También genera un gran impacto económico
El turismo religioso está viviendo una profunda transformación en España, impulsado por un perfil de viajero que busca experiencias con significado más allá de la dimensión estrictamente espiritual. Así se recoge en el estudio ‘Turismo religioso en España. Un viaje al interior de un segmento en transformación’, elaborado por ObservaTUR, ReiniziaT y Task ONE, que analiza la evolución de una actividad que combina cada vez más elementos culturales, emocionales, patrimoniales y experienciales.
Según el informe, el nuevo viajero religioso ya no se limita a visitar santuarios o participar en celebraciones confesionales, sino que busca conectar con la historia, las tradiciones locales, el patrimonio y espacios de reflexión personal. Esta tendencia, intensificada tras la pandemia, está atrayendo a viajeros jóvenes y grupos intergeneracionales interesados en propuestas que combinan espiritualidad, cultura, gastronomía, naturaleza y bienestar, incluso sin mantener necesariamente una relación estrecha con instituciones religiosas.
El estudio señala además que están ganando protagonismo nuevos formatos turísticos como las rutas espirituales, las experiencias inmersivas, las visitas tematizadas y los itinerarios culturales, que complementan o sustituyen al modelo tradicional basado exclusivamente en la contemplación del patrimonio religioso. La investigación analiza también el impacto global del segmento, las principales tendencias, los retos de futuro, la digitalización y diversos casos de éxito nacionales e internacionales.

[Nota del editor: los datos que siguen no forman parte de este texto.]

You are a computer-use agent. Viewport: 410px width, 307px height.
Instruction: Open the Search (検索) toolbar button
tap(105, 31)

Entre los territorios destacados figura Andalucía, considerada uno de los principales referentes del turismo religioso en España gracias a una amplia oferta integrada por rutas, itinerarios, museos de arte sacro, celebraciones y eventos religiosos incluidos dentro de su estrategia de internacionalización. El informe recuerda además la magnitud del patrimonio religioso español, con 78 catedrales y más de 3.100 Bienes de Interés Cultural vinculados a la Iglesia, entre ellos 18 Patrimonios de la Humanidad.
Más claves
La investigación subraya también el importante impacto económico que genera este segmento. Diversos estudios citados indican que las actividades vinculadas al turismo religioso tienen efectos positivos sobre sectores como la hostelería, el comercio, el transporte y la restauración. Además, los expertos destacan su capacidad para contribuir a la desestacionalización de la demanda turística y dinamizar destinos rurales o menos masificados.
Pese a su crecimiento, el sector afronta desafíos relevantes relacionados con la profesionalización de la oferta, la coordinación entre administraciones y entidades religiosas, la digitalización y la transformación del patrimonio en productos turísticos más estructurados. El estudio plantea una decena de objetivos de mejora, 40 líneas de actuación y un sistema de medición basado en 16 indicadores para avanzar en la consolidación del segmento.

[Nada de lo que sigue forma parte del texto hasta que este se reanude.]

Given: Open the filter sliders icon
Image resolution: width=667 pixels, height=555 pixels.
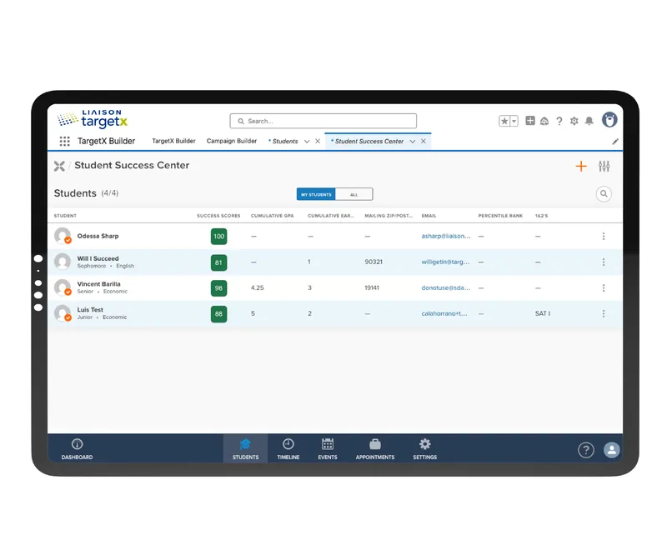Looking at the screenshot, I should [x=604, y=167].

De cara a 2026, el informe destaca un calendario especialmente relevante para el turismo religioso en España, marcado por diversos eventos jubilares y por la posible visita del papa León XIV. Los autores estiman que este viaje podría generar un impacto económico de entre 90 y 125 millones de euros, además de reforzar el posicionamiento de España como destino de peregrinación, patrimonio sacro y experiencias espirituales a nivel internacional.